_Problem to solve:_ In the data below, locate the line containing "The height and width of the screenshot is (427, 864)." and the line containing "This screenshot has height=377, width=868.", then retype both and everything between them exactly. Pictures are not part of the copy.

_Data shown:_
----
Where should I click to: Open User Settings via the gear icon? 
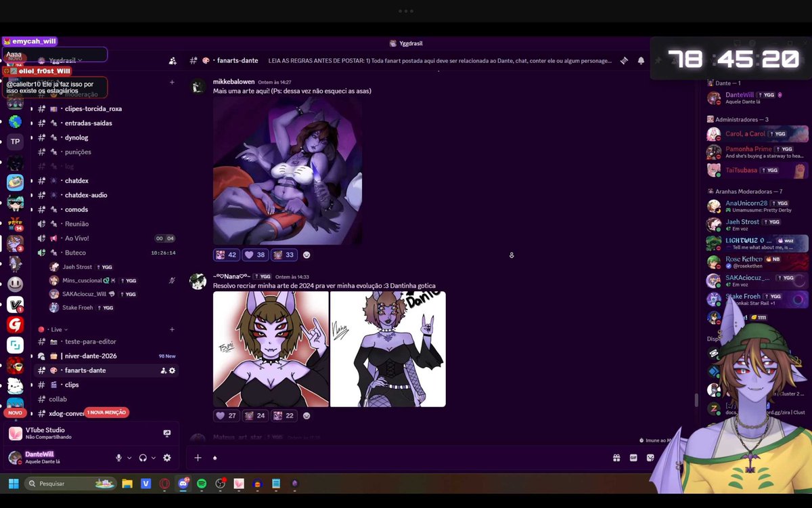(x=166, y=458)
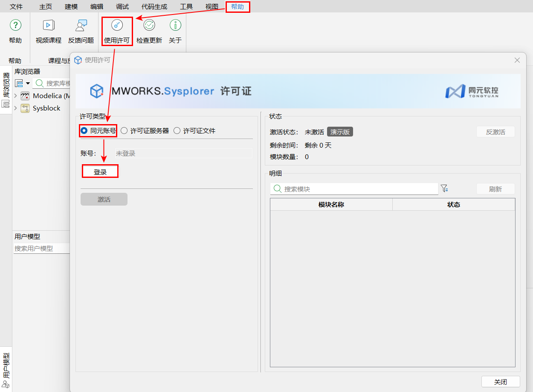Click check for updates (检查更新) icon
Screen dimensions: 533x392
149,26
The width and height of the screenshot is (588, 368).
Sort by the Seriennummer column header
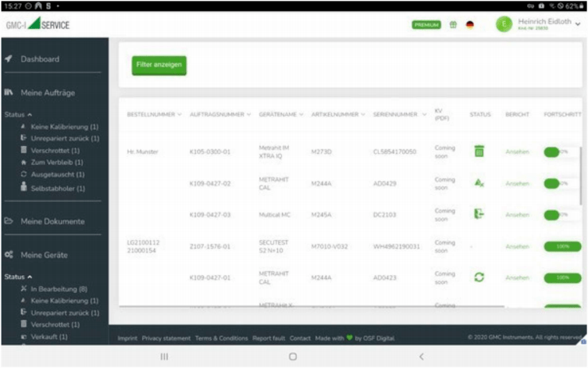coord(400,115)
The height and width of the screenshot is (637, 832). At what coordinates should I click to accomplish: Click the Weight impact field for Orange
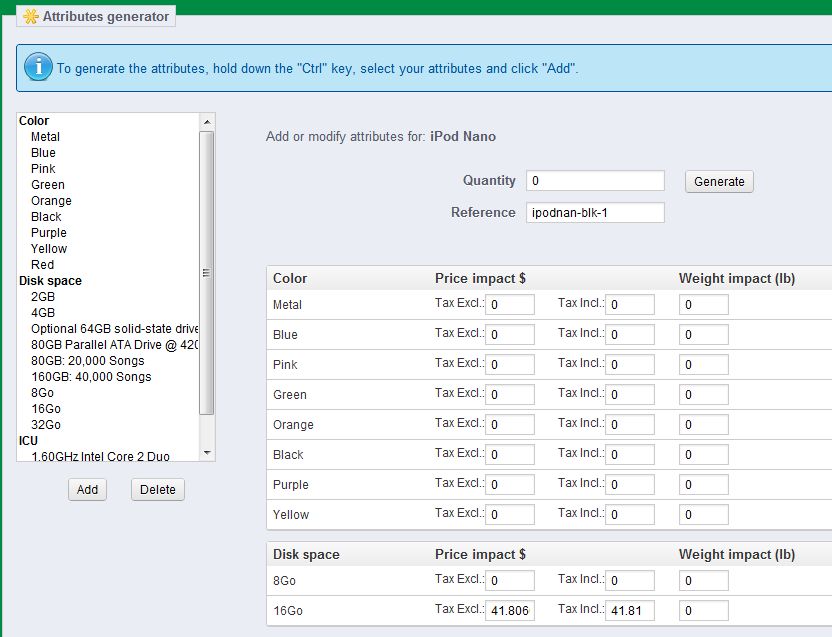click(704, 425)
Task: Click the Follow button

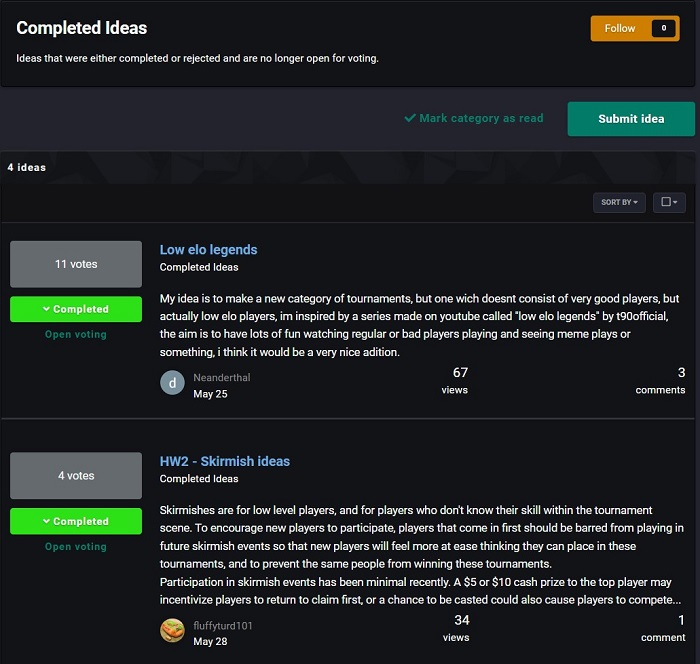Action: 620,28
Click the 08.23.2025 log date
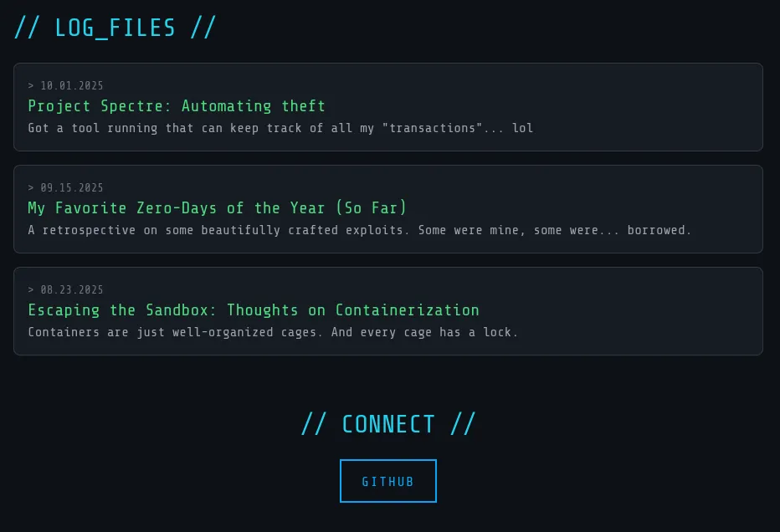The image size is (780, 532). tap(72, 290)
----
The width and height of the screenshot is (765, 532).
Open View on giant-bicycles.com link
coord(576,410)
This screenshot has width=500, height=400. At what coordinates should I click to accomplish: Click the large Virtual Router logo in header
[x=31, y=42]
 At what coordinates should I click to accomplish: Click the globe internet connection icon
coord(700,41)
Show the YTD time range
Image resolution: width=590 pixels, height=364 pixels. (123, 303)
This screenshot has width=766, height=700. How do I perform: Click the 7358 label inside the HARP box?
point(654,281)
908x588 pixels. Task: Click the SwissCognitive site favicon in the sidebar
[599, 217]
----
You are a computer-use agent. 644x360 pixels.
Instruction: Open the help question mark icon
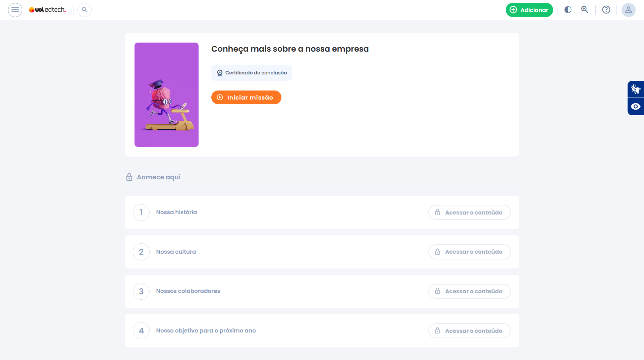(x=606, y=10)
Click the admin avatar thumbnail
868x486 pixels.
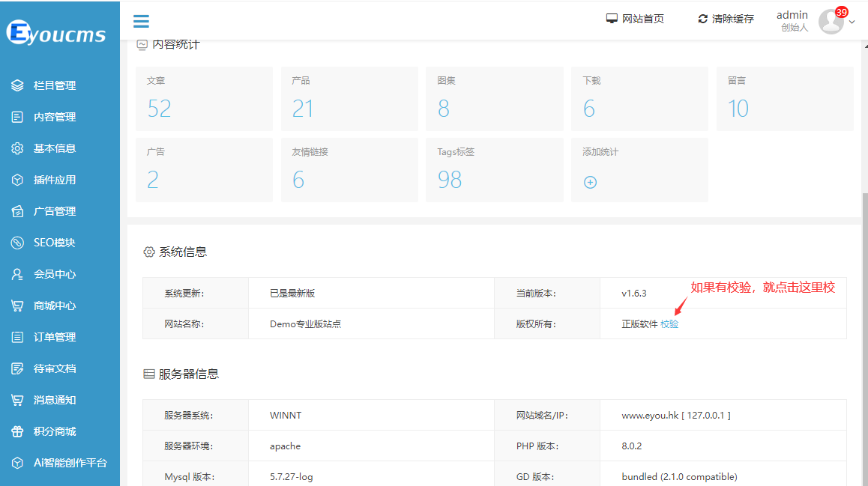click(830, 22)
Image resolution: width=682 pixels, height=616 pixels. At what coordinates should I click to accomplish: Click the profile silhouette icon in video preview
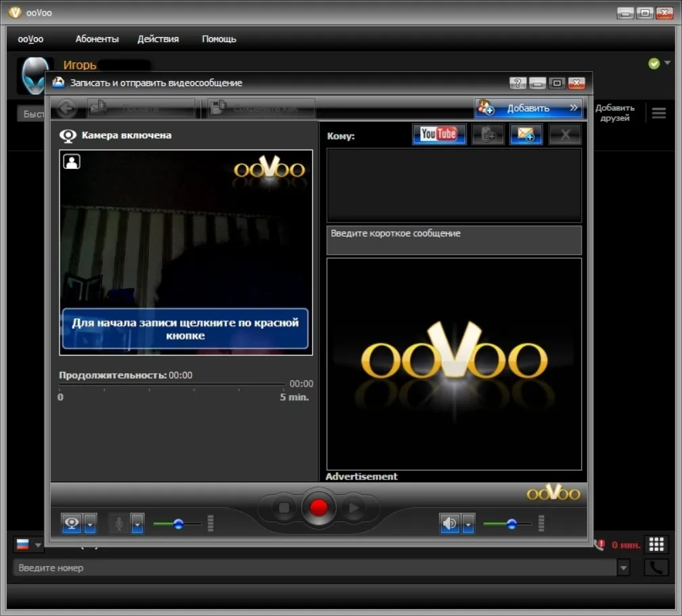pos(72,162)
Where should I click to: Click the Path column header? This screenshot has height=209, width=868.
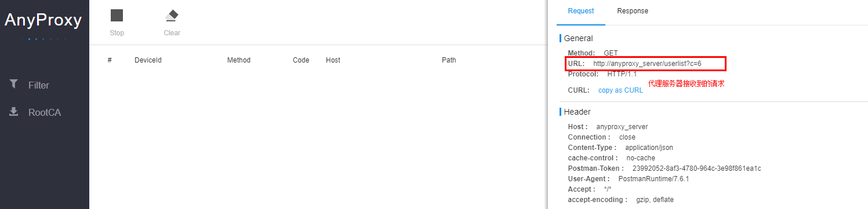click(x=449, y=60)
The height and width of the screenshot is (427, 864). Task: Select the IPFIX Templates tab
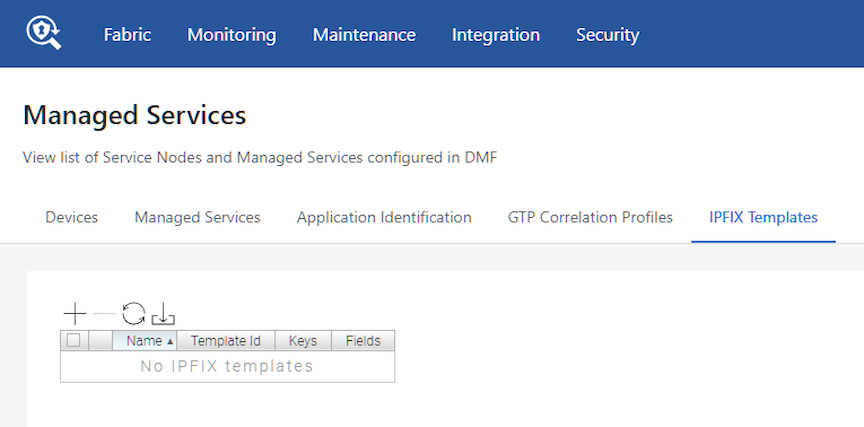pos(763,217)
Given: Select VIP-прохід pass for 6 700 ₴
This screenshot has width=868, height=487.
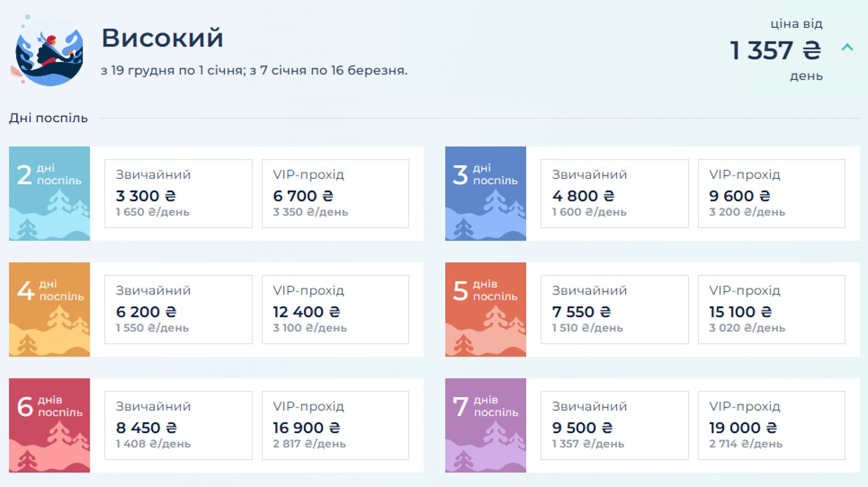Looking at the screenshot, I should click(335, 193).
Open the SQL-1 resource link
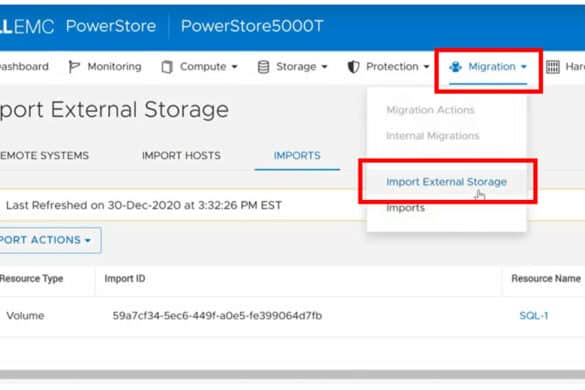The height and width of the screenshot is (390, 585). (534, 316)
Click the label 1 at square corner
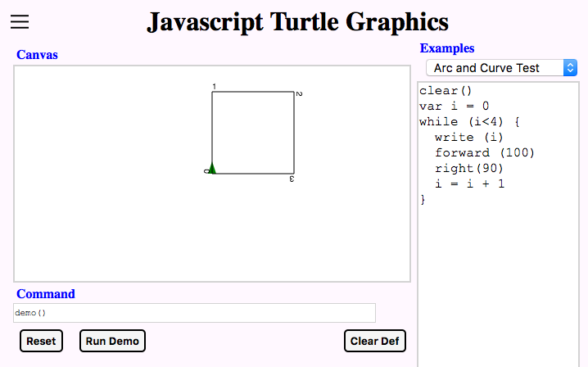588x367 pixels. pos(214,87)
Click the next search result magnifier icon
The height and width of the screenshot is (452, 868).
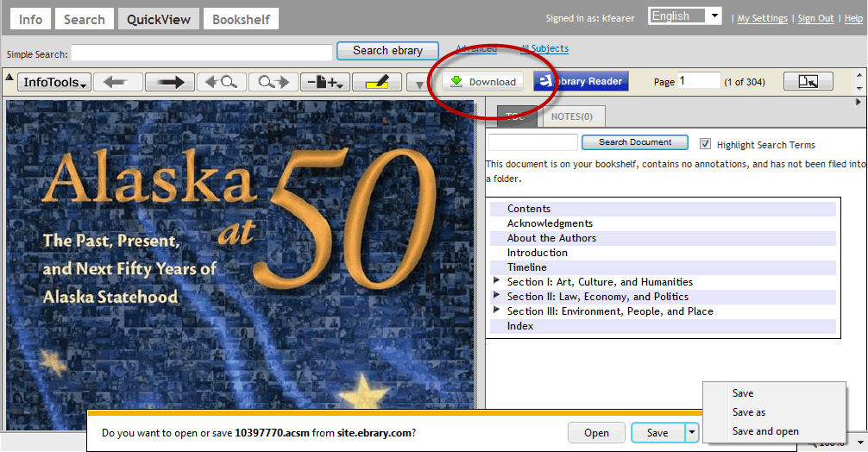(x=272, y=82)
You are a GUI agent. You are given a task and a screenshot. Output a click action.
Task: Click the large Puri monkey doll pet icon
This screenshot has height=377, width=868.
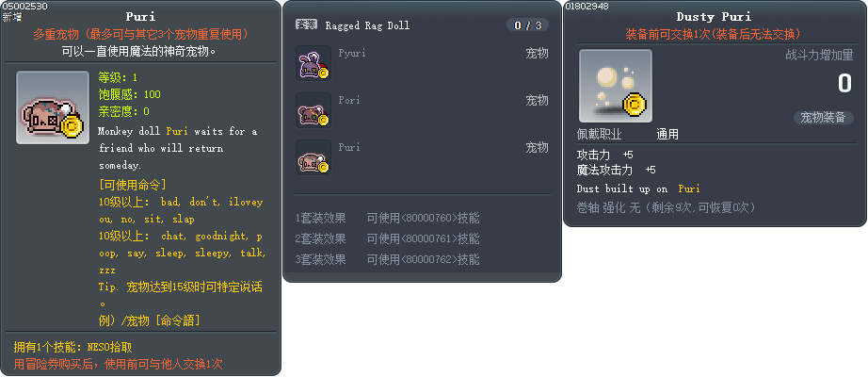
----
_Solution to the exercise:_
The height and width of the screenshot is (427, 864). Task: Select the IPFIX Templates tab
pos(763,217)
Given: Select VIP-прохід pass for 6 700 ₴
This screenshot has width=868, height=487.
Looking at the screenshot, I should click(335, 193).
Open the SQL-1 resource link
The height and width of the screenshot is (390, 585). (534, 316)
Click the label 1 at square corner
588x367 pixels. pos(214,87)
Click the next search result magnifier icon
The height and width of the screenshot is (452, 868).
(x=272, y=82)
You are a GUI agent. You are given a task and a screenshot. Output a click action.
Task: Click the large Puri monkey doll pet icon
This screenshot has height=377, width=868.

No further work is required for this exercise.